Sob essa sinistra orientação, nega-se a lisura do processo eleitoral realizado por urnas eletrônicas, prática usual bem-sucedida entre nós, coincidente com várias pesquisas eleitorais que apontam a vitória oposicionista por larga margem de votos, e se urde no preparo do que em linguagem popular significa melar a apuração eleitoral, possivelmente com o concurso de ações criminosas por parte de esbirros milicianos. O golpe está sobre a mesa, disponível para o uso.
O cometimento desse ultraje que se premedita é de gravidade inaudita, e, caso ocorra, poderá suscitar um amplo movimento de indignação, nacional e extramuros. Na eventualidade, é preciso atentar para os cálculos dos estrategistas do golpe que contam com um tumulto superveniente para desferir o movimento desde sempre desejado: a restauração, remodelada, aqui e ali, do regime do AI-5.

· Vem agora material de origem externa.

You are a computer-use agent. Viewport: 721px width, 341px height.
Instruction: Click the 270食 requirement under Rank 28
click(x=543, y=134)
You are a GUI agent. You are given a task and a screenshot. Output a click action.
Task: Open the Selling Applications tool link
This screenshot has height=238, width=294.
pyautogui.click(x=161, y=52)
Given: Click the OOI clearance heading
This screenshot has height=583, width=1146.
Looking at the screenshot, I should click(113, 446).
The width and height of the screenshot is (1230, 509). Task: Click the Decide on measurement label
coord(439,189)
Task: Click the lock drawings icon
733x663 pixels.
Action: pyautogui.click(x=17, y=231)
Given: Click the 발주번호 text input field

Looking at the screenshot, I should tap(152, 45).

Faz tempo que os democratas brasileiros aprenderam serem as eleições sua forma superior de luta e desse terreno não se afastarão a qualquer pretexto. Nesse sentido, as provocações de que são alvo devem ser ignoradas, levantando contra elas as instituições que afiançam a defesa do Estado Democrático de Direito, ao tempo em que ampliam suas alianças nos limites do possível, admitindo, sem restrições, mesmo antigos aderentes do bolsonarismo e que dele se descolam.

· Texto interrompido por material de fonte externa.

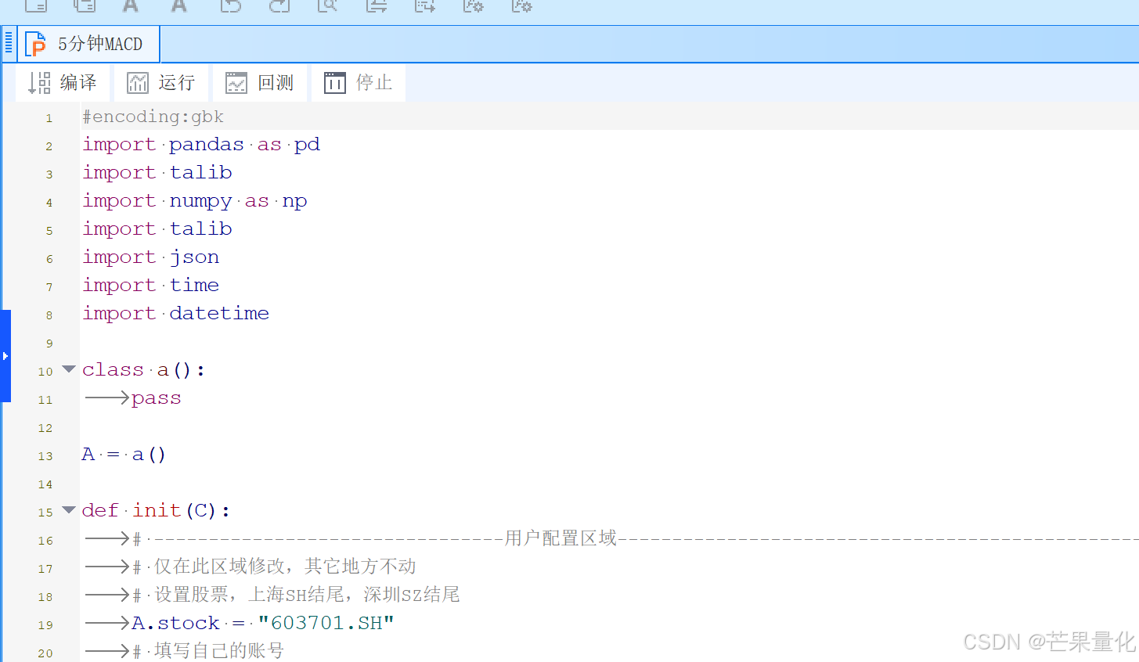
Task: Click the 编译 compile button
Action: point(63,82)
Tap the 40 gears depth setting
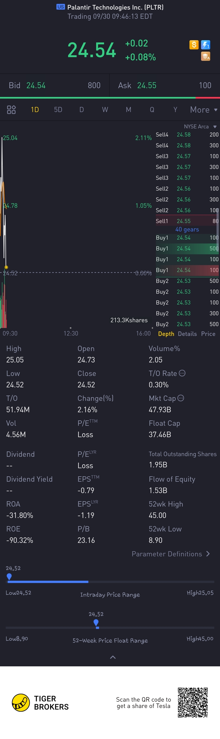Screen dimensions: 220x739 187,229
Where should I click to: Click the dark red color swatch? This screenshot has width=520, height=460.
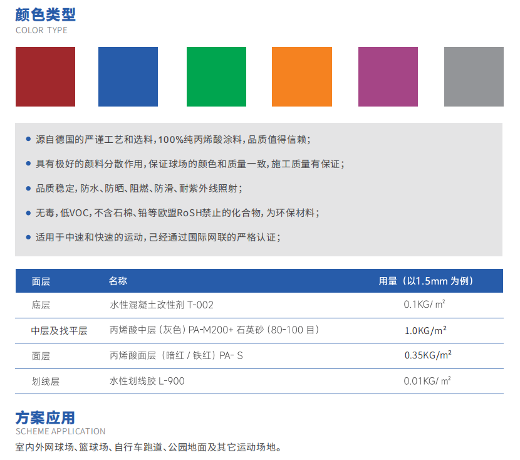pyautogui.click(x=45, y=76)
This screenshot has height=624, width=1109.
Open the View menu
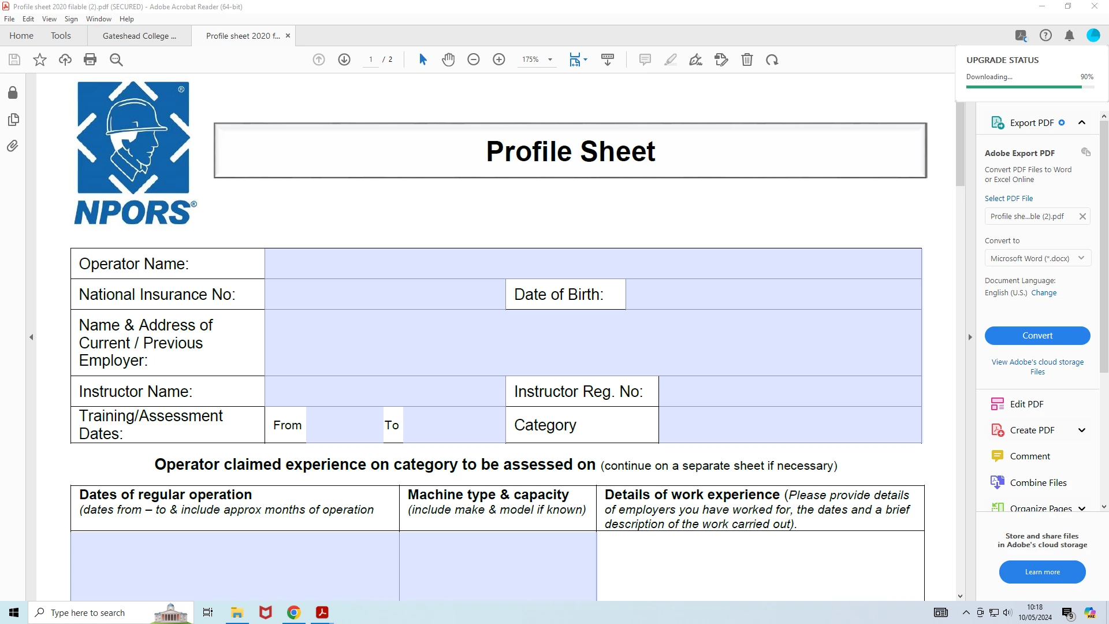(49, 19)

Se porventura um ato de força vier a frustrar a conclusão do processo eleitoral por uma intervenção ensandecida do voluntarismo político, ele não terá como encontrar sustentação no mundo das coisas reais. Estamos bem distantes das circunstâncias presentes à época do golpe de 1964, não somos peças importantes num cenário de guerra fria como dantes, aliás é diversa a clivagem entre as superpotências desde a emergência da China. Além disso, a floresta amazônica brasileira não ocupava papel de centralidade na agenda mundial do meio ambiente atual, e sobretudo ainda não tinham aflorado com a força de hoje movimentos sociais como os de gênero, dos negros e dos indígenas, trazendo uma demografia política mais plural e democrática, que já se reflete nas pesquisas eleitorais.
Ainda há tempo a fim de arregimentar um vigoroso sistema de defesa que impeça a efetivação da trama do golpe, para que importa a mobilização da opinião pública internacional e das organizações mundiais afetas à defesa dos ideais civilizatórios, a que não deve faltar manifestações populares massivas. Em Roma, os gansos do Capitólio grasnavam em advertência a perigos que ameaçassem a República.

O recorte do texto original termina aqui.